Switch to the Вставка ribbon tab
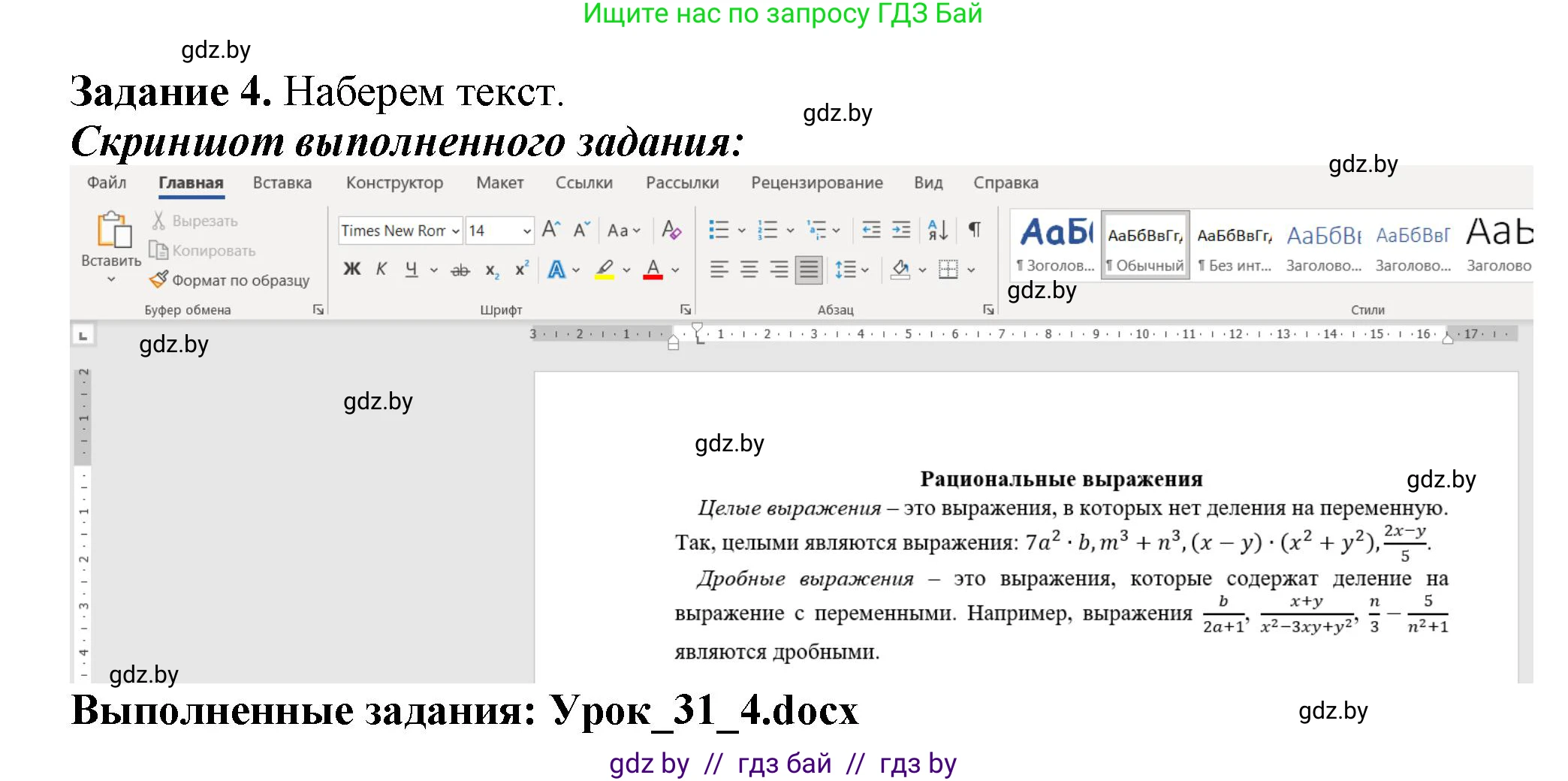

____

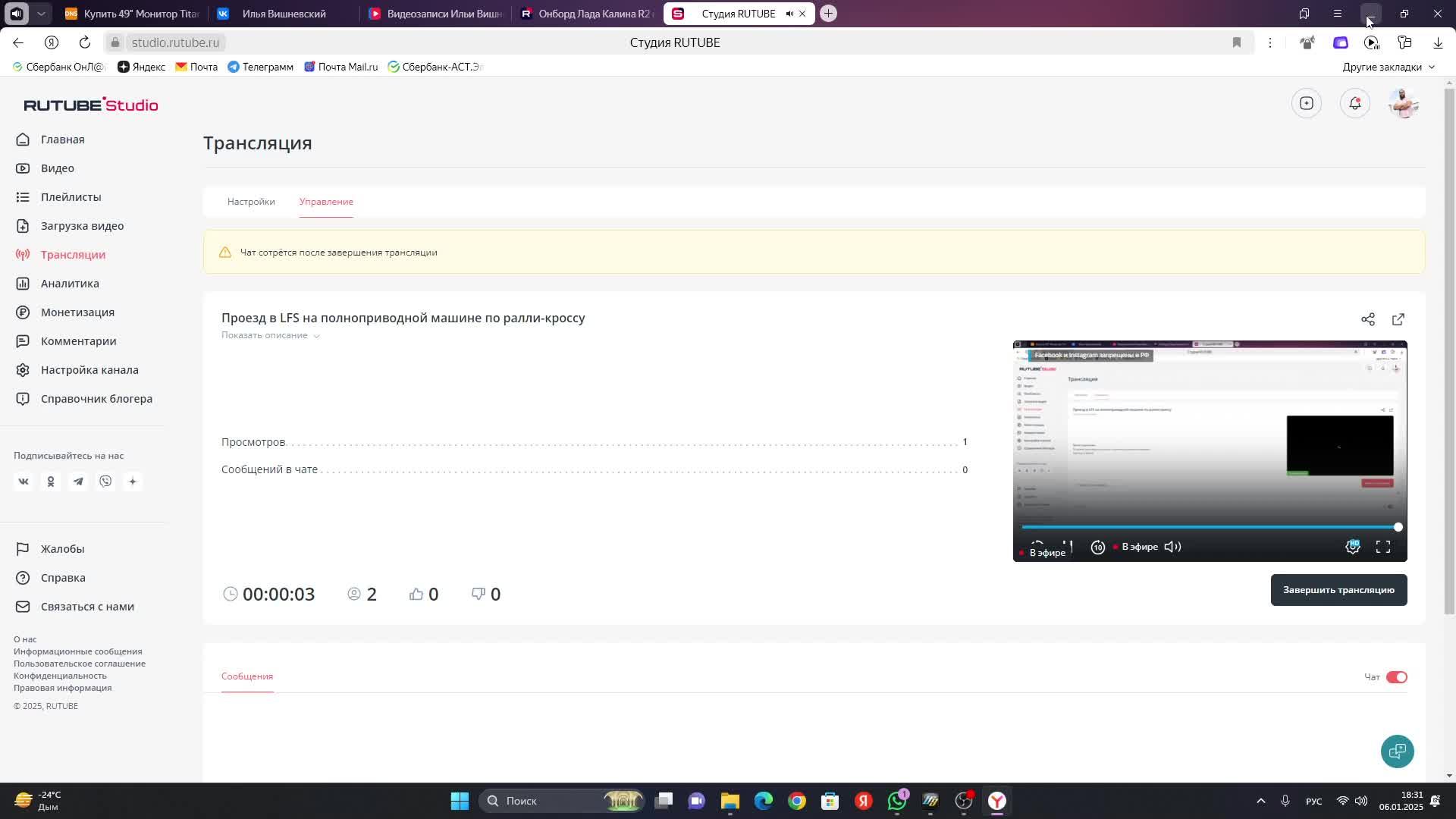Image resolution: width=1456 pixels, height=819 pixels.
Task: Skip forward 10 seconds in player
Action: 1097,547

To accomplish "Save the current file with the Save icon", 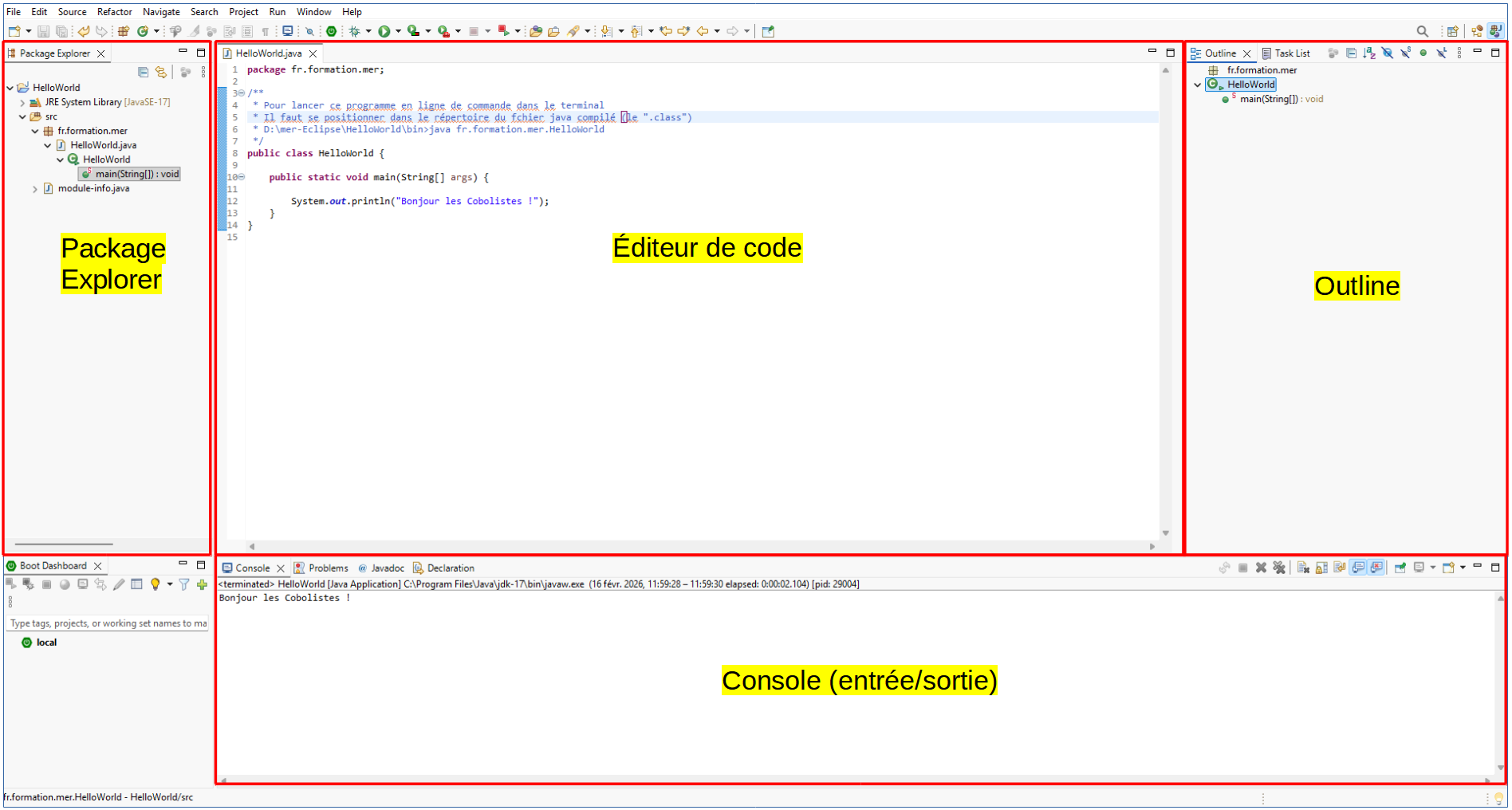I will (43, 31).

____

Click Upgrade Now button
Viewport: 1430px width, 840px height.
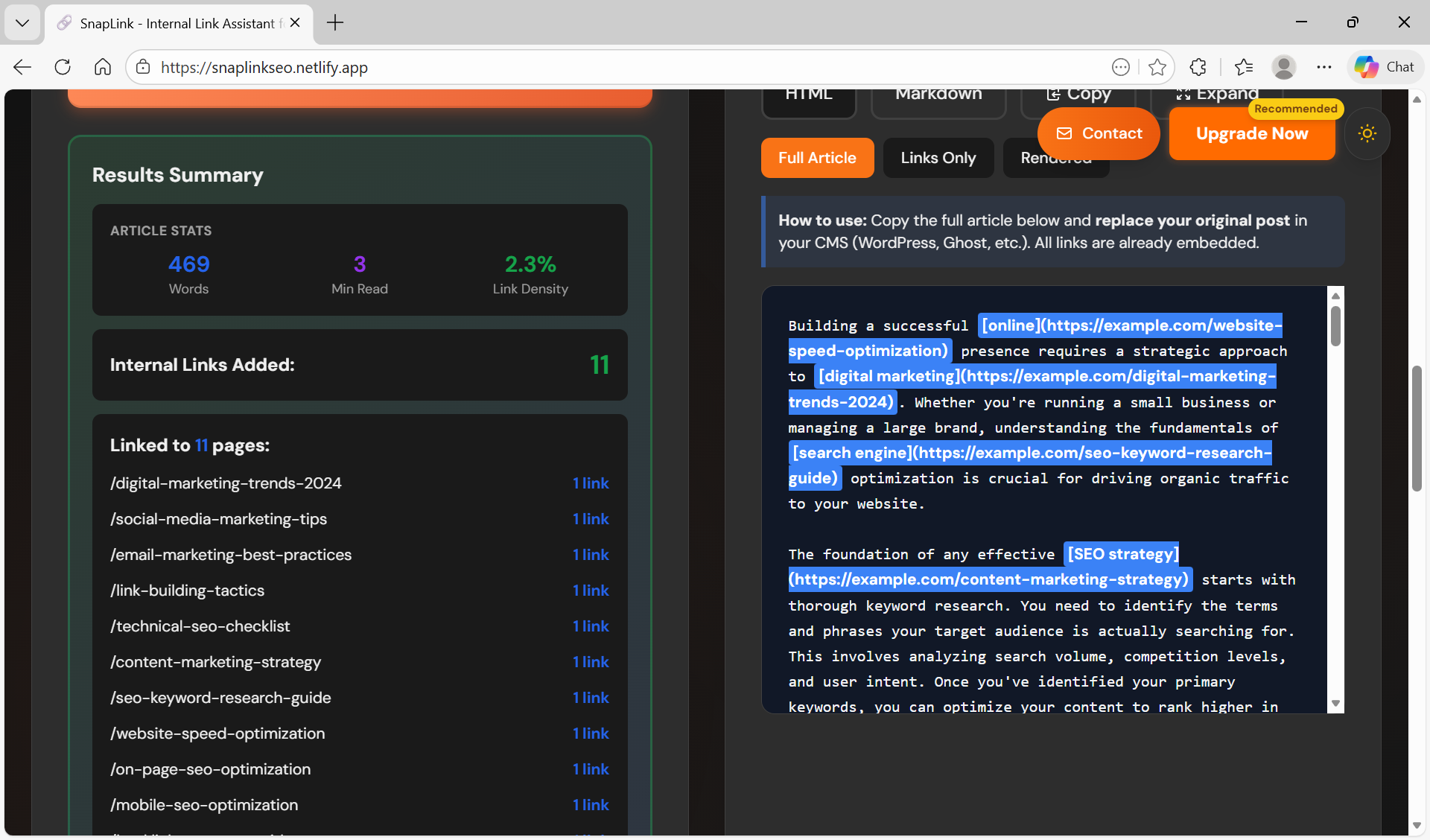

____

What to work on: Retype, in the same exact form, the lines of the material above from the line holding "Click Upgrade Now button" through the line holding "Viewport: 1430px width, 840px height.".

Response to the exercise:
Click Upgrade Now button
Viewport: 1430px width, 840px height.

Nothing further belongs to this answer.